▼

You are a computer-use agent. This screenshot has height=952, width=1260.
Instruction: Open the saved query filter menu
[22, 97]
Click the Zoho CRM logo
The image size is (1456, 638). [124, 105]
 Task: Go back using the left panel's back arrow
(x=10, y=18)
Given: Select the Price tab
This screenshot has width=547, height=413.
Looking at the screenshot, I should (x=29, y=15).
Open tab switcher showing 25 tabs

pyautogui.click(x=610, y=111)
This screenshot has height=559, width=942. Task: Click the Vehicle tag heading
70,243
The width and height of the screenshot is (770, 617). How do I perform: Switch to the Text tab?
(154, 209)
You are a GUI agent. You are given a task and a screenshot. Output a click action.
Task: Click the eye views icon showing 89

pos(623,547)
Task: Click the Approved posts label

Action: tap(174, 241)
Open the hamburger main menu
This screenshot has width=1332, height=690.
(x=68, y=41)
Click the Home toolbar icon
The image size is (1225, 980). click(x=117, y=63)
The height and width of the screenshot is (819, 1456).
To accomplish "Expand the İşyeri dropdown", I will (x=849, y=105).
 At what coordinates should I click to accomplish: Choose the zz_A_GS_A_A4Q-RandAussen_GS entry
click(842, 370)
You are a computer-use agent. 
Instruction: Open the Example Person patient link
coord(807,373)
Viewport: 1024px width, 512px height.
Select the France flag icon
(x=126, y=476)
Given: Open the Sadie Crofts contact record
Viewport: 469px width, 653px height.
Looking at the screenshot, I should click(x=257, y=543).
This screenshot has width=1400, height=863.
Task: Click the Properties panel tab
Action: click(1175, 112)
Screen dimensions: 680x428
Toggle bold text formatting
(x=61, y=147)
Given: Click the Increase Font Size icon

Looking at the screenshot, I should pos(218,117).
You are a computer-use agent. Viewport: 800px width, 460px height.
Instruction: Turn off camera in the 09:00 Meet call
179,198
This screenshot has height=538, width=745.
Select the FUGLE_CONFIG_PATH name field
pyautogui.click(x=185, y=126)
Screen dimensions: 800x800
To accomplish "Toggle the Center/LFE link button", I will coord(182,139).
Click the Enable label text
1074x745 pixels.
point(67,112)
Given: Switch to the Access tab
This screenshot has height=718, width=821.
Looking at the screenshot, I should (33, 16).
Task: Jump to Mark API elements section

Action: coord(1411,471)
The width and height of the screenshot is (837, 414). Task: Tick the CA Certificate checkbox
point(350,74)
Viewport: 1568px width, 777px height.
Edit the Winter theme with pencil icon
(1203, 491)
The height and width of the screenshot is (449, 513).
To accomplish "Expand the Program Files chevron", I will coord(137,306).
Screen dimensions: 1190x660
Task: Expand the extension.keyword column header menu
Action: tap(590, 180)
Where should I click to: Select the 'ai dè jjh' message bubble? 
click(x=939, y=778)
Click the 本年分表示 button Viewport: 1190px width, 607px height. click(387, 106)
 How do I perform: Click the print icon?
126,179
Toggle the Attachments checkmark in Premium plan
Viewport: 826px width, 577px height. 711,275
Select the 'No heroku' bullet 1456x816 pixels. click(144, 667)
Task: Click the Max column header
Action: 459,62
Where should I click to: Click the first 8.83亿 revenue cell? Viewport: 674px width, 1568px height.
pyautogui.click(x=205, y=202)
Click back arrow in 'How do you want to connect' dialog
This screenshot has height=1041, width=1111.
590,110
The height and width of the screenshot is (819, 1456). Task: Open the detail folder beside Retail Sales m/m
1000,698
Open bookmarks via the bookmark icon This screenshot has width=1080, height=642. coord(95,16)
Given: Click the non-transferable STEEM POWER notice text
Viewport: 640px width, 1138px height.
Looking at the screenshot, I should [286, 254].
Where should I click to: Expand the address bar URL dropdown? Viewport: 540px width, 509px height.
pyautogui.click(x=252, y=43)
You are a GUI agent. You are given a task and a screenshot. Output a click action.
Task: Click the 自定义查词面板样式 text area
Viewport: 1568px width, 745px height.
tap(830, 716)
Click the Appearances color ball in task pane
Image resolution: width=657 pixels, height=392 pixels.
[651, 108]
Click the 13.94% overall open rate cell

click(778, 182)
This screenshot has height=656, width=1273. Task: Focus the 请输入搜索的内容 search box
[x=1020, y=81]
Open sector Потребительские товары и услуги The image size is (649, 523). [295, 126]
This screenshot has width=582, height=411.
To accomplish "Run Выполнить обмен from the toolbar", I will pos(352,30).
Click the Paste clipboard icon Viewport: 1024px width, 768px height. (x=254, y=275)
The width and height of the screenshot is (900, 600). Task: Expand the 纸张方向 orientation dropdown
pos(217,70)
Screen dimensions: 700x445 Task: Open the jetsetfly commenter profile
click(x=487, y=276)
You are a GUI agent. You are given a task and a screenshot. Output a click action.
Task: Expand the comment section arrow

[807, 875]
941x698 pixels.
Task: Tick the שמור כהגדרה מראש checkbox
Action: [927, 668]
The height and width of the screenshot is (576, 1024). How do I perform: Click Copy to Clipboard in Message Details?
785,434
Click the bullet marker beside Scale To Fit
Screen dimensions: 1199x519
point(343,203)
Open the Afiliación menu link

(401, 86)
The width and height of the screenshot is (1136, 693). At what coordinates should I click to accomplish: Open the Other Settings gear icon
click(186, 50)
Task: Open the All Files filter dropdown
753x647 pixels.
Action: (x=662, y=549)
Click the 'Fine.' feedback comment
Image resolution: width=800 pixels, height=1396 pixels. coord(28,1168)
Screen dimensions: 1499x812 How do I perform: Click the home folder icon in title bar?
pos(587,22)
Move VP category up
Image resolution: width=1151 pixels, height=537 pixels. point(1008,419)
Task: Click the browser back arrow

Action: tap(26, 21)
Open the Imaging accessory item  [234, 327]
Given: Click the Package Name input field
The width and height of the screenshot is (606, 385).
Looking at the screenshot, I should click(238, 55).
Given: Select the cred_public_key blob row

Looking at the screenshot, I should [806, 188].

▲

The task: Tell how many lines of the data include the word "computer", without any other words.

Result: 3